The Museum was founded by Brian McElney. McElney spent his entire working life practising law in Hong Kong and it was during this time that he was drawn to East Asian and especially Chinese art. In 1958, he bought his first piece, an ivory goat and kid, after which Brian's collection grew to include jades, ceramics, scholar's studio objects and bronzes.

After his retirement from law in 1983, McElney returned to England and procured the funds for the restoration and refurbishment of the Georgian building that houses the Museum, founding the Museum itself in 1990. McElney donated his private collection to form the Museum, which he had created as a UK educational charity, opening to the public in 1993. Although the bulk of the objects come from this original donation, new donations and acquisitions have been made over the years.

Since opening to the public in April 1993, the Museum has become one of the most extensive collections of East Asian art outside London, and it is the only museum dedicated solely to the arts and cultures of East and Southeast Asia within the UK. With a collection of almost 2,000 objects, ranging in date from c.5000 BCE to the present day, the Museum offers its visitors an insight into the art and cultures of China, Japan, Korea and Southeast Asia.
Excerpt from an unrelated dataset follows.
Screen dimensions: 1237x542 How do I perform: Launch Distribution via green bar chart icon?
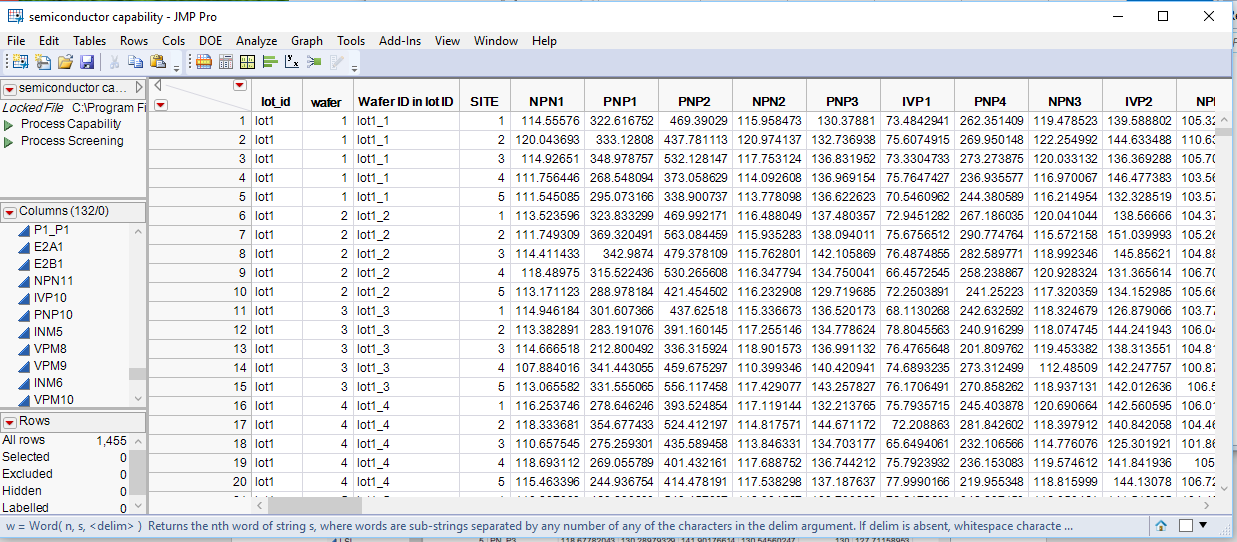point(270,62)
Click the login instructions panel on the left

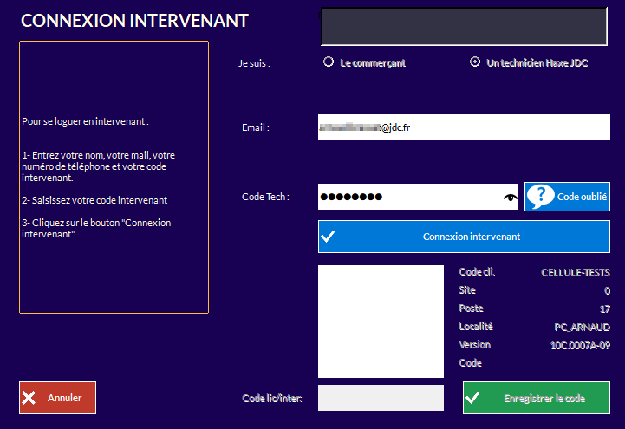[x=113, y=177]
Home to one of the most comprehensive jade collections in the UK, the collection uncovers the skill of East Asian craftsmanship.
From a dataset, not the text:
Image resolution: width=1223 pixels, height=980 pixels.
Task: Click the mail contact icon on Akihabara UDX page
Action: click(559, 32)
==Relationship with Bath==

Bath and the West Country also have historical links to China. The trade in Chinese tea and porcelain was one of the most valued aspects of commerce in 18th century England and Bath was the second most popular resort after London for these activities. By the mid-18th century tea drinking had become an important part in the city's social life. This historical relationship is illustrated by the Museum's collection of Armorial Porcelain in the Ceramics Gallery, with the pieces on display having been made for prominent families in 18th century Bath and the surrounding region. This includes the Pratt Family Tureen which was purchased with funding from the Museums, Libraries and Archives Council (MLA), the Victoria and Albert Museum (V&A), and The Art Fund charity.

==Collection==

The Museum of East Asian Art's permanent collection of ceramics, jades, bronzes and bamboo carvings and more are based over the two upper galleries of the Museum. These galleries house the bulk of their almost 2,000 objects, ranging in date from c.5000 BCE to the present day.

The Museum hosts regular temporary exhibitions and has a full event programme that runs alongside these. In 2008 the Museum won a Learning Experience Award for their "Season of Tibet" exhibitions, one of their best received exhibition and event series to date. The exhibition of contemporary papercuts, hosted in 2010 to coincide with the Lunar New Year, was so popular with the public that it was extended.
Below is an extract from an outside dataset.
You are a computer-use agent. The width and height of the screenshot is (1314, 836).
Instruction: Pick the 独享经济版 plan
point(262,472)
The Museum has also been involved with external exhibitions and is one of the Museum partners on the travelling exhibition organised by the National Geographic Society, which includes almost 100 items from the Museum's collection. Whilst on the Oman leg of the tour, the exhibition was visited by the United Nations Secretary General Ban Ki-moon, who expressed an interest in having the exhibition visit the United Nations Headquarters in New York.

The Museum of East Asian Art has a full quarterly events programme, hosting a range of events on and off site which have included a talk by the Antiques Roadshow's Lars Tharp, and Bath's first East Asian Film Festival.

== 2018 burglary ==
At 1:20 am on April 17, 2018, four men broke into the museum and stole 48 objects. Items stolen included 22 jades, 10 ceramics, and a Tang era marriage mirror. Due to the items taken and the speed of the burglary, police suspected that items were "stolen to order." The museum closed following the burglary and reopened to the public on May 3, 2018. In May 2019, it was announced that 18 damaged objects had been returned by the Avon and Somerset police.